Step 1: Current State Analysis

# Performance by fulfillment center
fc_performance = (
    orders.groupby('nearest_fc')
    .agg(
        n_orders=('order_id', 'count'),
        pct_orders=('order_id', lambda x: len(x) / len(orders)),
        avg_distance_km=('dist_to_fc_km', 'mean'),
        median_distance_km=('dist_to_fc_km', 'median'),
        avg_delivery_days=('delivery_days', 'mean'),
        avg_satisfaction=('satisfaction', 'mean'),
        pct_5plus_days=('delivery_days', lambda x: (x >= 5).mean()),
        total_revenue=('order_value', 'sum'),
    )
    .round(3)
)

print("Fulfillment Center Performance:")
print(fc_performance)
print(f"\nTotal revenue: ${orders['order_value'].sum():,.0f}")
# Distance bins: the relationship between distance and outcomes
orders['distance_bin'] = pd.cut(
    orders['dist_to_fc_km'],
    bins=[0, 200, 500, 800, 1200, 5000],
    labels=['<200km', '200-500km', '500-800km', '800-1200km', '>1200km']
)

distance_analysis = (
    orders.groupby('distance_bin', observed=True)
    .agg(
        n_orders=('order_id', 'count'),
        avg_delivery_days=('delivery_days', 'mean'),
        avg_satisfaction=('satisfaction', 'mean'),
        pct_5plus_days=('delivery_days', lambda x: (x >= 5).mean()),
    )
    .round(3)
)

print("\nPerformance by Distance to FC:")
print(distance_analysis)

The data confirms the hypothesis: delivery time increases linearly with distance, and satisfaction decreases correspondingly. Orders beyond 800 km from the nearest FC have average delivery times above 3 days and satisfaction below 4.0. Beyond 1,200 km, satisfaction drops below 3.5.

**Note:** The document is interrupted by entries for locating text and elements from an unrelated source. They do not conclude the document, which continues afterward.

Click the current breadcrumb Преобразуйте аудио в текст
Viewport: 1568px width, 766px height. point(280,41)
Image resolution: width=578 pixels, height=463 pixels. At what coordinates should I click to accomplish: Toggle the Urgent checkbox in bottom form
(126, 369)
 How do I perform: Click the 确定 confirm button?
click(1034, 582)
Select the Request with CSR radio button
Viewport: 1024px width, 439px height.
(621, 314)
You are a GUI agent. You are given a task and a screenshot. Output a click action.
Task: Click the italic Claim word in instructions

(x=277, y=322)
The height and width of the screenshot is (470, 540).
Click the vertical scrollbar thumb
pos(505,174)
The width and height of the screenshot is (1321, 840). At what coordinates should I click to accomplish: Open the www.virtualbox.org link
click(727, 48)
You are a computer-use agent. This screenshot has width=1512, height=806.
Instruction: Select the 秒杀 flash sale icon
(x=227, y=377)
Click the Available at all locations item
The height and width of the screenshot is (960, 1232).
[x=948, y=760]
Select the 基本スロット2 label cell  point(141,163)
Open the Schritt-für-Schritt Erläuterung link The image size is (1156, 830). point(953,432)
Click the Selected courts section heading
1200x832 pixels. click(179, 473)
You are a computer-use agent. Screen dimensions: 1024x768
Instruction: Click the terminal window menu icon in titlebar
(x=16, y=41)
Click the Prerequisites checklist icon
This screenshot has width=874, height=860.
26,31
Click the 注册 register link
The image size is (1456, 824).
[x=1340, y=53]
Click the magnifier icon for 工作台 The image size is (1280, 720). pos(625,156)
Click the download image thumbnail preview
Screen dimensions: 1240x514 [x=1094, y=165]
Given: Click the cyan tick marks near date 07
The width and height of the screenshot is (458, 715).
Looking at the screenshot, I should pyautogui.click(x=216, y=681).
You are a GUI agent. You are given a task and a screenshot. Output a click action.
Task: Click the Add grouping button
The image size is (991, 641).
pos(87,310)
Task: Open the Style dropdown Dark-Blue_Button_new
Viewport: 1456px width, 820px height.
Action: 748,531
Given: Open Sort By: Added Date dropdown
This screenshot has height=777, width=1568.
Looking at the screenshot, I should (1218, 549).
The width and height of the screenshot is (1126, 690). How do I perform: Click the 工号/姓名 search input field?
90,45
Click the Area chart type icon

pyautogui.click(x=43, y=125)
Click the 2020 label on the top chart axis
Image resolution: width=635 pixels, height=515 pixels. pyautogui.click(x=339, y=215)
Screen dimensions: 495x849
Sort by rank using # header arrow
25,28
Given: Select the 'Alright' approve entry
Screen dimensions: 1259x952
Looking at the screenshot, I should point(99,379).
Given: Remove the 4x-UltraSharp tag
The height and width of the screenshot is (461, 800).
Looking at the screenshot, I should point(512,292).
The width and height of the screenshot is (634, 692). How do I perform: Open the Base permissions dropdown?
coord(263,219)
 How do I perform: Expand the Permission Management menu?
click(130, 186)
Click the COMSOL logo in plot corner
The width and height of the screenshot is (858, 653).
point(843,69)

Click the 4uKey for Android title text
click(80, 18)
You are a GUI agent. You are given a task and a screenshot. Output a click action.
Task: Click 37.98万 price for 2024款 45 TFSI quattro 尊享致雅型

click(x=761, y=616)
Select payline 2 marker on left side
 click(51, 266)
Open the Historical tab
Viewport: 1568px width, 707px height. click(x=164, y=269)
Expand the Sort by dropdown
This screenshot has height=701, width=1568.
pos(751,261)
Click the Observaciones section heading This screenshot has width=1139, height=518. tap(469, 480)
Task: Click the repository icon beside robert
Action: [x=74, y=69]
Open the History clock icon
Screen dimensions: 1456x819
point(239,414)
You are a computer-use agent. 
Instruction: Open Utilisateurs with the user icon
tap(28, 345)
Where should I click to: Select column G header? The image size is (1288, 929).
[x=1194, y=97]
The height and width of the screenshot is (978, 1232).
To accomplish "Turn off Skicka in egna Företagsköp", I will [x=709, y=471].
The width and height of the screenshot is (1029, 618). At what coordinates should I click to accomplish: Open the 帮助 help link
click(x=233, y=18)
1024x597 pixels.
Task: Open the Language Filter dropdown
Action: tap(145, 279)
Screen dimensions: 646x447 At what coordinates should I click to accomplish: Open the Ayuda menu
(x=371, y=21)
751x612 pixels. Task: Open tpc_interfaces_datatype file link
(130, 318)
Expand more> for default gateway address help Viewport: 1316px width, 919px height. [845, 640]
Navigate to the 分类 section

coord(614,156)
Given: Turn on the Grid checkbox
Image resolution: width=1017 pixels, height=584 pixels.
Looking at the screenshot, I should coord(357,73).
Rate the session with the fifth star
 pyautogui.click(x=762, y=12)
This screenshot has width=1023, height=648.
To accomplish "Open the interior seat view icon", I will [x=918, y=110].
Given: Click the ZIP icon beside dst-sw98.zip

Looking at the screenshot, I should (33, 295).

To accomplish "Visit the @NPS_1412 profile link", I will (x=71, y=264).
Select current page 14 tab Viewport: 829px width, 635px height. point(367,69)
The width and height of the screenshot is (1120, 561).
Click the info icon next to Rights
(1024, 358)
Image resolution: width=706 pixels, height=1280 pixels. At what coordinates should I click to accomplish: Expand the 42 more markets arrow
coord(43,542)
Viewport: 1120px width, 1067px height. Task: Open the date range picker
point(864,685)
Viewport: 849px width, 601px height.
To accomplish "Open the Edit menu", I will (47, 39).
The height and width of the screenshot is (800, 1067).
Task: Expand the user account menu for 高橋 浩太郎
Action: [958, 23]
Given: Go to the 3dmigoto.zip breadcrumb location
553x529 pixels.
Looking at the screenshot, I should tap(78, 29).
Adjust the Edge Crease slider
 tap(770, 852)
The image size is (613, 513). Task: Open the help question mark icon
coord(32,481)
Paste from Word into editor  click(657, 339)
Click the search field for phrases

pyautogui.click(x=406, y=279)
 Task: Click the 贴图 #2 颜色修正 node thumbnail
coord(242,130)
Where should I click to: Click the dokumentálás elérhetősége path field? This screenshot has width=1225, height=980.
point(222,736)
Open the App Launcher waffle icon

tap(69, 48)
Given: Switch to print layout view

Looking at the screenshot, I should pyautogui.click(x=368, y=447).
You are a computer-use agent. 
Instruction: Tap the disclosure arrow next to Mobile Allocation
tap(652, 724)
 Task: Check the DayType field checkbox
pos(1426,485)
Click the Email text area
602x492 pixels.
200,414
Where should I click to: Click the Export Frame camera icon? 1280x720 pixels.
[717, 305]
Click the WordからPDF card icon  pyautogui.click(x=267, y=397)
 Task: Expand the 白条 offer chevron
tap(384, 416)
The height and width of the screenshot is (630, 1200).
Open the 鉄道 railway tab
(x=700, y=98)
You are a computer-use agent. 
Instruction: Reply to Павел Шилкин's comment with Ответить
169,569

Step 2: Identifying Dead Zones

# Identify the geographic "dead zones" --- areas far from all FCs
# Create a grid of points across the continental US

lon_grid = np.arange(-125, -66, 0.5)
lat_grid = np.arange(24, 50, 0.5)
lon_mesh, lat_mesh = np.meshgrid(lon_grid, lat_grid)
grid_points = pd.DataFrame({
    'lon': lon_mesh.ravel(),
    'lat': lat_mesh.ravel(),
})

# Compute distance to nearest FC for each grid point
for _, fc_row in fcs.iterrows():
    grid_points[f'dist_{fc_row["fc_id"]}'] = haversine_vectorized(
        grid_points['lon'].values, grid_points['lat'].values,
        fc_row['lon'], fc_row['lat']
    )

dist_cols = [f'dist_{fc_id}' for fc_id in fcs['fc_id']]
grid_points['min_dist_km'] = grid_points[dist_cols].min(axis=1)
grid_points['nearest_fc'] = grid_points[dist_cols].idxmin(axis=1)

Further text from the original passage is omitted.